COMPLETE THE FOLLOWING:
a: From the text on element groups, reproduce the span between "Lanthanides – Elements" and "Md, No, Lr.", inclusive, swapping "Elements" for "Atomic numbers".
b: Summarize the text on element groups in two sentences.
c: In the text on element groups, which group's metals are called alkaline earth metals?

SELECTED TEXT:
◆ ◆ ◆
There are currently 118 known chemical elements exhibiting many different physical and chemical properties. Amongst this diversity, scientists have found it useful to use names for various sets of elements, that illustrate similar properties, or their trends of properties. Many of these sets are formally recognized by the standards body IUPAC.

The following collective names are recommended by IUPAC:
Alkali metals – The metals of group 1: Li, Na, K, Rb, Cs, Fr.
Alkaline earth metals – The metals of group 2: Be, Mg, Ca, Sr, Ba, Ra.
Transition elements – Elements in groups 3 to 11 or 3 to 12 (the latter equalling the d-block).
Pnictogens – The elements of group 15: N, P, As, Sb, Bi. (Mc had not yet been named when the 2005 IUPAC Red Book was published, and its chemical properties are not yet experimentally known.)
Chalcogens – The elements of group 16: O, S, Se, Te, Po. (Lv had not yet been named when the 2005 IUPAC Red Book was published, and its chemical properties are not yet experimentally known.)
Halogens – The elements of group 17: F, Cl, Br, I, At. (Ts had not yet been named when the 2005 IUPAC Red Book was published, and its chemical properties are not yet experimentally known.)
Noble gases – The elements of group 18: He, Ne, Ar, Kr, Xe, Rn. (Og had not yet been named when the 2005 IUPAC Red Book was published, and its chemical properties are not yet experimentally known.)
Lanthanides – Elements 57–71: La, Ce, Pr, Nd, Pm, Sm, Eu, Gd, Tb, Dy, Ho, Er, Tm, Yb, Lu.
Actinides – Elements 89–103: Ac, Th, Pa, U, Np, Pu, Am, Cm, Bk, Cf, Es, Fm, Md, No, Lr.
◆ ◆ ◆
RECORD EXCERPTS:
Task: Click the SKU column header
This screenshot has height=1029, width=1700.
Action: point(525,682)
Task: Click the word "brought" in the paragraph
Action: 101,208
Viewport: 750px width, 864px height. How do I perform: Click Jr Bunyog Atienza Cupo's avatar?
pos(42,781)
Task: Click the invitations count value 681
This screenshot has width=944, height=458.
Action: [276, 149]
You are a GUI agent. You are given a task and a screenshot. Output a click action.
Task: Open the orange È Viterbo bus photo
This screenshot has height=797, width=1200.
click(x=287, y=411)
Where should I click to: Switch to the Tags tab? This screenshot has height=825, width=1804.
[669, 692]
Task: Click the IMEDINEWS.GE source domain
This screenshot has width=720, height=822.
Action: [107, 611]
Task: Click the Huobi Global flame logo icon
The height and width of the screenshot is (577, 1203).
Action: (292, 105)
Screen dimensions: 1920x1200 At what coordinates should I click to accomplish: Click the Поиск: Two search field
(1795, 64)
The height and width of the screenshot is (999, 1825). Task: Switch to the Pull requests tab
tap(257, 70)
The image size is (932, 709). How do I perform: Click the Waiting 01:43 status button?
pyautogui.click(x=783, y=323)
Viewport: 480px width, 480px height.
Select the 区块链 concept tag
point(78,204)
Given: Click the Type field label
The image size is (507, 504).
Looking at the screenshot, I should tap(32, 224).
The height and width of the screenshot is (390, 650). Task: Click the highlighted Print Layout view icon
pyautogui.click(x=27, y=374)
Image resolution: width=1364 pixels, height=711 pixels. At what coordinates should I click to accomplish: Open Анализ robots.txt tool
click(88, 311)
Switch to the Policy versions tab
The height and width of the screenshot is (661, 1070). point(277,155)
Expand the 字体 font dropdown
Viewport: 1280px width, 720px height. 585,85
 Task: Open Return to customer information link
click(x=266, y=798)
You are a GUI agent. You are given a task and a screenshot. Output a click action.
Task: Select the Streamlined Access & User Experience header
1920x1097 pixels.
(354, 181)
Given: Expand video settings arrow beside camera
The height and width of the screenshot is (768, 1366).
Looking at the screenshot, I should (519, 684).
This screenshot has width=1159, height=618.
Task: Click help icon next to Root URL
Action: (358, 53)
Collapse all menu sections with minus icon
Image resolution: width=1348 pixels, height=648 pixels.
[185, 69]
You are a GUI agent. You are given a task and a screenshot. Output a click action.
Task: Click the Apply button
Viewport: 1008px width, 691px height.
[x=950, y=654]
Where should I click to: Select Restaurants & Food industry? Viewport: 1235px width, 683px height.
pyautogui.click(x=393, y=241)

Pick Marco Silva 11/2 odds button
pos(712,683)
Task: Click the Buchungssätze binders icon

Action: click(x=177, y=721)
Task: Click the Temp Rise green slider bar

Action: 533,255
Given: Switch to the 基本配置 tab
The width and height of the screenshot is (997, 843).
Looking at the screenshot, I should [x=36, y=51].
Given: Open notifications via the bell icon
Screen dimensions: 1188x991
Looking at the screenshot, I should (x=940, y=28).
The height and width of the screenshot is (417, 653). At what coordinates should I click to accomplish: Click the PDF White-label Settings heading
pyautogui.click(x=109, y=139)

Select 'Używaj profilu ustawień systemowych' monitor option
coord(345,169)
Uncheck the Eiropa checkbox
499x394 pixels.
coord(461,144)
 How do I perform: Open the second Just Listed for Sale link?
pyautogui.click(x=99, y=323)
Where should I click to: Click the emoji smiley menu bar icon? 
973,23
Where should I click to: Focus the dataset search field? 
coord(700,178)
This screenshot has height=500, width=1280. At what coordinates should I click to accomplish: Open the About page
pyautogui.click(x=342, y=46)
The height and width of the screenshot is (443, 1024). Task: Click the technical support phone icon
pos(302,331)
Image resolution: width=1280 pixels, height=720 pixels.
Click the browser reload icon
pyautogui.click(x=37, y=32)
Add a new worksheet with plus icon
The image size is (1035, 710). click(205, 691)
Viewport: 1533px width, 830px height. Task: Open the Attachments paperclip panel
◆ ◆ ◆
FULL SOLUTIONS:
a:
Lanthanides – Atomic numbers 57–71: La, Ce, Pr, Nd, Pm, Sm, Eu, Gd, Tb, Dy, Ho, Er, Tm, Yb, Lu.
Actinides – Atomic numbers 89–103: Ac, Th, Pa, U, Np, Pu, Am, Cm, Bk, Cf, Es, Fm, Md, No, Lr.

b: Scientists find it useful to give names to sets of the 118 known chemical elements that show similar properties or trends of properties, and the standards body IUPAC formally recognizes many of these sets. The collective names IUPAC recommends are alkali metals, alkaline earth metals, transition elements, pnictogens, chalcogens, halogens, noble gases, lanthanides, and actinides.

c: Group 2.